Government agency Transport Scotland says a public consultation on the future of the Aberdeen to Inverness road attracted an “unprecedented level of engagement”.
This means it has taken “more time than originally anticipated” to consider and appraise all the options.
A report on the public consultation and an “initial appraisal” will be published by the end of the year.
But transport bosses refused to give any detail on whether this document will include recommendations on whether to dual the route, as previously promised by the government.
The A96 is not the only road causing frustration among those pushing for improvements.
Transport Scotland is also blaming “market changes” for ongoing delays in publishing a blueprint for the A9 dualling project between Inverness and Perth.
A procurement strategy was due to be published in summer 2021 but almost a year and a half later it is still not complete.
‘Veil of secrecy’
North-east Tory MSP Liam Kerr said the public “deserve some honesty and clarity”.
He claimed the SNP is putting up a “veil of secrecy” over what exactly the “initial appraisal” on the A96 will contain.
“The Scottish Government’s reluctance to come clean on the full dualling will only cause further upset to devastated families whose loved ones have tragically died or been injured on this road”, Mr Kerr added.
The SNP promised over a decade ago it would dual the A96 between Aberdeen and Inverness by 2030.
However, this was thrown into doubt when the Scottish Greens were brought into government last year.

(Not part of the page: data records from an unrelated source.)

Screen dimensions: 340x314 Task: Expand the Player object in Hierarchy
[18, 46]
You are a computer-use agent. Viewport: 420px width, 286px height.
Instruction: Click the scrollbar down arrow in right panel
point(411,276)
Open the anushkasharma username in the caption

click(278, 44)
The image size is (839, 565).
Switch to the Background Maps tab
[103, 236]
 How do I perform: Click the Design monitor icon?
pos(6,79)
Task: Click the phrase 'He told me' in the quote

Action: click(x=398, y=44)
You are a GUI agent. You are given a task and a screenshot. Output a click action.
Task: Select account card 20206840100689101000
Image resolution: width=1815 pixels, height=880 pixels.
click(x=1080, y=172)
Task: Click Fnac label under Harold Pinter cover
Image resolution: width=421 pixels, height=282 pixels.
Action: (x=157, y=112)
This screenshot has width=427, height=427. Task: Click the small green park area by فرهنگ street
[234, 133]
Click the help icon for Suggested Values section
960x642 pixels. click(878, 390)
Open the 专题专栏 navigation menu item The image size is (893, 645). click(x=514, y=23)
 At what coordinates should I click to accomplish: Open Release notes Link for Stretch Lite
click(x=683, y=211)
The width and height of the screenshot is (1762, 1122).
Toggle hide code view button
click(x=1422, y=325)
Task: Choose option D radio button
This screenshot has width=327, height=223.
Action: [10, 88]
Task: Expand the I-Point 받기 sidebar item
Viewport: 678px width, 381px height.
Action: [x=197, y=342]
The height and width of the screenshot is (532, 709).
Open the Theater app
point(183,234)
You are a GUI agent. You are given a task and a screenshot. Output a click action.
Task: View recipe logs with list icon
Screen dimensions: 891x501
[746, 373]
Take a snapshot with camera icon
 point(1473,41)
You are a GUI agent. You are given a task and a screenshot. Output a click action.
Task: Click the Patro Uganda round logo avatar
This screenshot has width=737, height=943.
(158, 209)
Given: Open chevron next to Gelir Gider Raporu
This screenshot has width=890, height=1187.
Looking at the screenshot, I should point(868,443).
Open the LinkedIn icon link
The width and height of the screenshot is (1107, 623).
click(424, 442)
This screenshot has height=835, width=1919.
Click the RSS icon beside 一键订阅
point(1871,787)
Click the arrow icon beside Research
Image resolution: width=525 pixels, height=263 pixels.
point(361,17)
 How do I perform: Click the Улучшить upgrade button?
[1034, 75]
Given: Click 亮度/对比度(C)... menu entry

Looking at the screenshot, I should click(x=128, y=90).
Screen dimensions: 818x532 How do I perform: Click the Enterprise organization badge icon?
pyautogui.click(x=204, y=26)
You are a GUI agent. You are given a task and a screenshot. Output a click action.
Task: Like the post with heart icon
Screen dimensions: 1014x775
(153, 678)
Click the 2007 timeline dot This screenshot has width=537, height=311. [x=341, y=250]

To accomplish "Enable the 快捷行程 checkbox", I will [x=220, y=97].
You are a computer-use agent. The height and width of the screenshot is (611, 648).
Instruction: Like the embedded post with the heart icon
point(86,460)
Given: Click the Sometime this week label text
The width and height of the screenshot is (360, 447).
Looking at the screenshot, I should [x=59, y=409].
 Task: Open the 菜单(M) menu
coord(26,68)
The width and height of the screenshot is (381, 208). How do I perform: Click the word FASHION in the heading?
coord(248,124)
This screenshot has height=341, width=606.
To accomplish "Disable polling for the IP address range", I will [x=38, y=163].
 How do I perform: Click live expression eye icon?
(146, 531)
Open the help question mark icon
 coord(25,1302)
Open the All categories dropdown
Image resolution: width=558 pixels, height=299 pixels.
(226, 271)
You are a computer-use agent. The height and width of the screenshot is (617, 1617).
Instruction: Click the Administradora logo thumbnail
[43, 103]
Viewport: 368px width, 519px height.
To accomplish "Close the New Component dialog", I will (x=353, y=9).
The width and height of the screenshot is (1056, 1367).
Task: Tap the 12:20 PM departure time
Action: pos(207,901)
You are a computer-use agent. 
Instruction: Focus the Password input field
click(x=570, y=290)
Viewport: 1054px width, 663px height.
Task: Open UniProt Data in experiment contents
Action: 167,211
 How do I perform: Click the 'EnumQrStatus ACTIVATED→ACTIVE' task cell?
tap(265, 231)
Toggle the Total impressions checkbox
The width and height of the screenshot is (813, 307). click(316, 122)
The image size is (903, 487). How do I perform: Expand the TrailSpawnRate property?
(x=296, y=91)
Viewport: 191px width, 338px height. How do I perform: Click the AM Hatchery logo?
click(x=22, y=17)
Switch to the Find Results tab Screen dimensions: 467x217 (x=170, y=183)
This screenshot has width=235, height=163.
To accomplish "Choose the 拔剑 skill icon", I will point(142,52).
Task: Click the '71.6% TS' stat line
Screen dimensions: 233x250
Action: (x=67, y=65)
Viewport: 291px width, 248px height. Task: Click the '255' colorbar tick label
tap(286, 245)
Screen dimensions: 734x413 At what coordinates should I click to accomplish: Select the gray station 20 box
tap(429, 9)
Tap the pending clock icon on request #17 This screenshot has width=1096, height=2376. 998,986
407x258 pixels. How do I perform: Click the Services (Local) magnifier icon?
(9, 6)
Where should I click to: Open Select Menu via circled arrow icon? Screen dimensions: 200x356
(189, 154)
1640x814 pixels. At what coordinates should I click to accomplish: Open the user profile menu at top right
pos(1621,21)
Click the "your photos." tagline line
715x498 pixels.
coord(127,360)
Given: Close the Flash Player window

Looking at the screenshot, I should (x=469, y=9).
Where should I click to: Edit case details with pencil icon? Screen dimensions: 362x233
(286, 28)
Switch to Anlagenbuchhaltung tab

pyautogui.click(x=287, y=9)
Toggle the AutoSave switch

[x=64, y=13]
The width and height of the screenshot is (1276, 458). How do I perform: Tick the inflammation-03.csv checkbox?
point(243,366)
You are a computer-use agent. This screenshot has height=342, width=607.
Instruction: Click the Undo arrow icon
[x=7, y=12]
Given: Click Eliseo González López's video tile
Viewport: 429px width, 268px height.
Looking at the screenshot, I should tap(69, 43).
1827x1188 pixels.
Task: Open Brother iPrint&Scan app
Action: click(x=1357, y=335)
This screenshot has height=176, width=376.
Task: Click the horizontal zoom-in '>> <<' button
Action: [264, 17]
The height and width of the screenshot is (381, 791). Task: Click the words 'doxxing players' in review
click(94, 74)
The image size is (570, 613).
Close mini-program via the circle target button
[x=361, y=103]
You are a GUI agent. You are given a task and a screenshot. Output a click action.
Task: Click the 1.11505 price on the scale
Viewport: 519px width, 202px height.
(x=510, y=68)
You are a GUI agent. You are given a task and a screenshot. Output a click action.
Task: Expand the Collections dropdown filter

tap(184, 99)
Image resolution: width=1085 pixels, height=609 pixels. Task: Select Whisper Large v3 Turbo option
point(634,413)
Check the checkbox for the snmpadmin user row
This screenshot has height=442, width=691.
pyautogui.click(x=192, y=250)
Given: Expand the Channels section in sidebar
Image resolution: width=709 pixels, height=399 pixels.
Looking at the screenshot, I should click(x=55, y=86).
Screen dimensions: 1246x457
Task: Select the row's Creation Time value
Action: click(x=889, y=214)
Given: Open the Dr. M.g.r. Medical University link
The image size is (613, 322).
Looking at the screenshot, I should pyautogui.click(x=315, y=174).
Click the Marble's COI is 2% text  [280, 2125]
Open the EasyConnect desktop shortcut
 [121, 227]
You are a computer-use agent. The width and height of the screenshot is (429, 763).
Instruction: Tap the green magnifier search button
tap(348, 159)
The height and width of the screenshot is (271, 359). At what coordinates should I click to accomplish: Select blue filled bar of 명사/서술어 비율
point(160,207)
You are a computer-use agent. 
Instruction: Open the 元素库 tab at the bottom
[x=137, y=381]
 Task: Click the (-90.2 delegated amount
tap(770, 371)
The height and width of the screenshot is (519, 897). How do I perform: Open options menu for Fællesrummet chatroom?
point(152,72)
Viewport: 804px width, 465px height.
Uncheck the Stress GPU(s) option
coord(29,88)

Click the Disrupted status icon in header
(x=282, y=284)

It was announced as part of the government’s new agreement that the project would be subject to an environmental impact assessment.
Highlands and Islands Green party MSP Ariane Burgess said “boosting” A96 capacity will only lead to more cars and pollution.
“We have limited resources which we would far rather see invested in public transport and safety equipment, such as average speed cameras, rather than it being poured into a multi-billion pound road project,” she said.
A Transport Scotland spokesman said the review will be “transparent” and “evidence-based”.
In a statement, the agency added: “The recent public consultation received an unprecedented level of engagement with nearly 4,600 responses, generating more than 11,000 suggestions and potential opportunities for the route.
“Rightly, it has taken more time than originally anticipated to consider and to appraise all of those options, however, the report on the public consultation and the initial appraisal will be published by the end of the year.”
Why is the A9 project delayed?
The Scottish Government is supposed to be dualling the A9 by 2025.
In the past year alone 12 people have died on the road between Perth and Inverness, the highest death toll on the road for more than a decade.
Transport Minister Jenny Gilruth recently promised the government remains committed to delivering on the pledge.
But a planned procurement strategy for the remaining sections of the £3 billion road upgrade is yet to be completed.
The fresh strategy is expected to outline a new timetable and financing proposals for completing the long-awaited revamp of one of Scotland’s most dangerous roads.
The Scottish Government last week gave the go-ahead for dualling the 22km stretch between Killicrankie and Glen Garry in Perthshire.
Transport Scotland said it’s a “complex exercise”, adding: “As part of this exercise, in light of recent fluctuations in the economic environment, work is also underway to assess the impact of market changes on factors such as borrowing costs and price inflation to inform evaluation of the potential procurement approaches available.”